Jacobus Cornelius Kapteyn was born in Barneveld, the Netherlands on 19th January 1851. He studied at the University of Utrecht from 1868. He moved to the Leiden astronomical observatory in 1875, and three years later became the first Professor of Astronomy and Theoretical Mechanics at the University of Groningen.
Kapteyn's initial work was analysing photographs of Southern hemisphere stars taken at the Cape Town Observatory in South Africa. This resulted in the publication between 1896 and 1900 of the Cape Photographic Durchmusterung, listing positions and magnitudes for nearly 455,000 stars.
His subsequent work, published in 1904, used the technique of trigonometric parallax to measure the proper motion of stars. He found the first evidence that proper motions were not random, but that stars could be divided into two streams apparently moving in opposite directions. This represented the first evidence for the rotation of our galaxy.
In 1906 Kapteyn started a major study of the distribution of stars in the galaxy, using counts of stars in different directions.
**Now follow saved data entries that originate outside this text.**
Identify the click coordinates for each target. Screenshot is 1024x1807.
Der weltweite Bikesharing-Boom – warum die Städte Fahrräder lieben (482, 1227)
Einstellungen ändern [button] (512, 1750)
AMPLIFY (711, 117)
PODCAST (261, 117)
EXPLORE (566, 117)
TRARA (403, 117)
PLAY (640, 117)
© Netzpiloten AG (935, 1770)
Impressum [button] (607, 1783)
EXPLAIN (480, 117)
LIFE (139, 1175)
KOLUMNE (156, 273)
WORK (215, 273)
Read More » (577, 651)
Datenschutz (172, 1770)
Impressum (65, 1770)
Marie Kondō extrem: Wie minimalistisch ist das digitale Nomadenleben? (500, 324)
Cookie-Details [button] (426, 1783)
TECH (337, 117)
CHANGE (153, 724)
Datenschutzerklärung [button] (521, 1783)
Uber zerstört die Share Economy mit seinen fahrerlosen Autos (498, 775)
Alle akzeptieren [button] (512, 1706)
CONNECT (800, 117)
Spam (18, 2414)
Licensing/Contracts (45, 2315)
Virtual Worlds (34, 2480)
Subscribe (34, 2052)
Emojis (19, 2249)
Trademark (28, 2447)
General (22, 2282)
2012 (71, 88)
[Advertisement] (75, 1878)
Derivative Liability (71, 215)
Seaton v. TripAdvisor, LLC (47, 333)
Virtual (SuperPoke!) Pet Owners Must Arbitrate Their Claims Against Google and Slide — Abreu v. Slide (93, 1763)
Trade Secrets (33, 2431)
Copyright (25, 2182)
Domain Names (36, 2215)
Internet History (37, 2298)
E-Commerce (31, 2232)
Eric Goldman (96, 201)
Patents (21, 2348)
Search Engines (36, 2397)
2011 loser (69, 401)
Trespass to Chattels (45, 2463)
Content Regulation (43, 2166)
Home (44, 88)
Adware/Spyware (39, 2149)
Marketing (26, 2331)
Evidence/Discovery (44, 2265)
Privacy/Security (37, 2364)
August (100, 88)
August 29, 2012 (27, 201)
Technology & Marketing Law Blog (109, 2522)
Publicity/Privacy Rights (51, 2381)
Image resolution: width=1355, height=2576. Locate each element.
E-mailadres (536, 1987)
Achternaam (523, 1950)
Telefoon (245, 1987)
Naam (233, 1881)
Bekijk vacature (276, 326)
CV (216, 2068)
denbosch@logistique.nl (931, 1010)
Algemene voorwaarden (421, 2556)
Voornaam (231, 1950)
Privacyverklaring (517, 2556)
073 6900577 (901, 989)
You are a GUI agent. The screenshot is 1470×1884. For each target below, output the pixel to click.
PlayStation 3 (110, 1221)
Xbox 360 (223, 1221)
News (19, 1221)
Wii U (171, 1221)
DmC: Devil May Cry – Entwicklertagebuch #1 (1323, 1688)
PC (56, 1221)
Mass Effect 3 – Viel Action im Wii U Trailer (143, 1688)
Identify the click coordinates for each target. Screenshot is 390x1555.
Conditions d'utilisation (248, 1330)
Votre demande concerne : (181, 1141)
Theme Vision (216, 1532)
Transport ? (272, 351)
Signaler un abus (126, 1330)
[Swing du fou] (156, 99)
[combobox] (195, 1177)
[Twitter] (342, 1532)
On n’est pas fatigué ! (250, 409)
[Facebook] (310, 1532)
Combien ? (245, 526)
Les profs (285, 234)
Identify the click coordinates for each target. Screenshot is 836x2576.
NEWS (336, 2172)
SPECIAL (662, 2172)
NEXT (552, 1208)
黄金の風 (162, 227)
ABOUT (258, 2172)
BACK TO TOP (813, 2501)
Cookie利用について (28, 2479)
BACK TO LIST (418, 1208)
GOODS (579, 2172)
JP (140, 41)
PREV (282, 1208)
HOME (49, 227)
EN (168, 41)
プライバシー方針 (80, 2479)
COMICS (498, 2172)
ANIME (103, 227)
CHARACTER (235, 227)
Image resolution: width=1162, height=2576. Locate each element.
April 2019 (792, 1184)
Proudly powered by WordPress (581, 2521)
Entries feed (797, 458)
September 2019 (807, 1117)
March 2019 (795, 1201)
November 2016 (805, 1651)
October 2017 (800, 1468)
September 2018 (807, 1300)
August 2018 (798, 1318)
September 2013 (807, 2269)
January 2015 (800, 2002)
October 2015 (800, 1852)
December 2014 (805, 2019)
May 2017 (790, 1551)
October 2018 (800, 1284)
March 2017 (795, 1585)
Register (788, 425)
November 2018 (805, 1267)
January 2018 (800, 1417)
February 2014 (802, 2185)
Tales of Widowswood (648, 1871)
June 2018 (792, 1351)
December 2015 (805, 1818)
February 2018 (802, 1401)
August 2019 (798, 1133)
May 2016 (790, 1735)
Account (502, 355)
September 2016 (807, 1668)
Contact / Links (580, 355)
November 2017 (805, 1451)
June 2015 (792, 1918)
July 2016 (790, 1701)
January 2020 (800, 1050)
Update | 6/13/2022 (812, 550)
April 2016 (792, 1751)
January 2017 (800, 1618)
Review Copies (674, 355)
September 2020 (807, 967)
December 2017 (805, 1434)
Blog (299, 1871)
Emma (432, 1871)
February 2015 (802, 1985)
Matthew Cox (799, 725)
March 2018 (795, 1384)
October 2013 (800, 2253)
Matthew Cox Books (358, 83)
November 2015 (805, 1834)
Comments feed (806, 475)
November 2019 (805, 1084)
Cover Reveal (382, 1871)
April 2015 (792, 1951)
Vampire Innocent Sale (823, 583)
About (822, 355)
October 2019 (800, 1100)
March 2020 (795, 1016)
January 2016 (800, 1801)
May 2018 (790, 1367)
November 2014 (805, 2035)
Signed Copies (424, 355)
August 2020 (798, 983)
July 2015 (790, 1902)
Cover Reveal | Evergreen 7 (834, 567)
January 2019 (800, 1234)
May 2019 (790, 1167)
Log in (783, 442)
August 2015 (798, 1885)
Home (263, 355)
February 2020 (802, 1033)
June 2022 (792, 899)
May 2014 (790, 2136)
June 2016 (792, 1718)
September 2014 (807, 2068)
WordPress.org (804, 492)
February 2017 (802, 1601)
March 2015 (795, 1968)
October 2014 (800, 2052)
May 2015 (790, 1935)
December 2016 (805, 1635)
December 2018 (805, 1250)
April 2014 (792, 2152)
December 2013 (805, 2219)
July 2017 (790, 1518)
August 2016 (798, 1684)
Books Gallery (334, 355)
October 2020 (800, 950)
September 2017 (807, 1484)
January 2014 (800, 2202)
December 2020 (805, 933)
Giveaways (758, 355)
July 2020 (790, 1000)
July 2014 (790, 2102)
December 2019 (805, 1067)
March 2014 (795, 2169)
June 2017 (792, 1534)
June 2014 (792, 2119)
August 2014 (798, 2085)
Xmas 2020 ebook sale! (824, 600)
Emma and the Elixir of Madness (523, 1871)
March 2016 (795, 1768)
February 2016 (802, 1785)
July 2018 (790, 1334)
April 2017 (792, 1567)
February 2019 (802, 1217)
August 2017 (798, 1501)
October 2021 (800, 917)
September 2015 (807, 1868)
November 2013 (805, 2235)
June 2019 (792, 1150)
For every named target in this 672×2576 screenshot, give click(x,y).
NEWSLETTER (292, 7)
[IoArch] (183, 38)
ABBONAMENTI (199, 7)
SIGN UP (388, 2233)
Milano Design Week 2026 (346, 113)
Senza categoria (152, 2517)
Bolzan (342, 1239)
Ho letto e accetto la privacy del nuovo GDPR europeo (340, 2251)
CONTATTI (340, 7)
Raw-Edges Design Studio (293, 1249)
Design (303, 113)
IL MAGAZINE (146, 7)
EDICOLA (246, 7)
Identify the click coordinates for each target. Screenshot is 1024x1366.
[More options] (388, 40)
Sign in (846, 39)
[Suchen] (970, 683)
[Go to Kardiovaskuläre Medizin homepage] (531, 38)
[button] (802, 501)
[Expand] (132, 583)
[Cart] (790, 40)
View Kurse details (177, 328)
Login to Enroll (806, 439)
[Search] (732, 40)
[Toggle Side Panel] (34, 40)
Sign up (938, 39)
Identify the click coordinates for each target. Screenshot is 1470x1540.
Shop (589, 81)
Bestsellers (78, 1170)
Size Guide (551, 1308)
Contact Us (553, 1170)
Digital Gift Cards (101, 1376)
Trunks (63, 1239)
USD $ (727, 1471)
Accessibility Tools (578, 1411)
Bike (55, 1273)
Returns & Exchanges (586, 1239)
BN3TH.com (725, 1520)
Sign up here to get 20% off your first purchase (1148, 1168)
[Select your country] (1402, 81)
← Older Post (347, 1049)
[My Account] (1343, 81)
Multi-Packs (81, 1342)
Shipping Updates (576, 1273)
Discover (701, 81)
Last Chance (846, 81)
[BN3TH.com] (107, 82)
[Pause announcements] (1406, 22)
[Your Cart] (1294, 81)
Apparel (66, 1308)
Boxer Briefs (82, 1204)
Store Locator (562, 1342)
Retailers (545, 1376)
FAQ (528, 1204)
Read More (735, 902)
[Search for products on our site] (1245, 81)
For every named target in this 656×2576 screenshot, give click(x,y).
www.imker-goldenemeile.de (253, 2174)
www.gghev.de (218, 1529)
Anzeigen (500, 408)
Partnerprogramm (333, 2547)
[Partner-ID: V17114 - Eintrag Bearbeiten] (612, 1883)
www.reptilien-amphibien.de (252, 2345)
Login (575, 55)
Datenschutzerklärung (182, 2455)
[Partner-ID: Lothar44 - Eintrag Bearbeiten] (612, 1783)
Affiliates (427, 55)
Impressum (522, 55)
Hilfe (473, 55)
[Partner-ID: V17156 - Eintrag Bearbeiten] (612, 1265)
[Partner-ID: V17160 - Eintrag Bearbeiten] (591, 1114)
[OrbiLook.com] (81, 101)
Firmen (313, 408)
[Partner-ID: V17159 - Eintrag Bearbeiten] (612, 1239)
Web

This involved measuring the magnitude, spectral type, radial velocity and proper motion of stars in 206 zones. It represented the first major international collaborative project in astronomy, involving over 40 observatories.
The conclusions were published in 1922, and described a lens-shaped island universe, whose density decreased away from the centre. This galaxy was thought to be 40,000 light-years in size, the sun being relatively close (2,000 light-years) to the centre. The discovery of interstellar extinction after Kapteyn's death resuled in the estimated size of the galaxy being increased to 100,000 light-years, and the sun being relegated to a distance of 30,000 light years from its centre.
Kapteyn was a member of the French Academy of Science, a Fellow of the Royal Society and a founder member of the International Astronomical Union. He died in Amsterdam on 18th June 1922.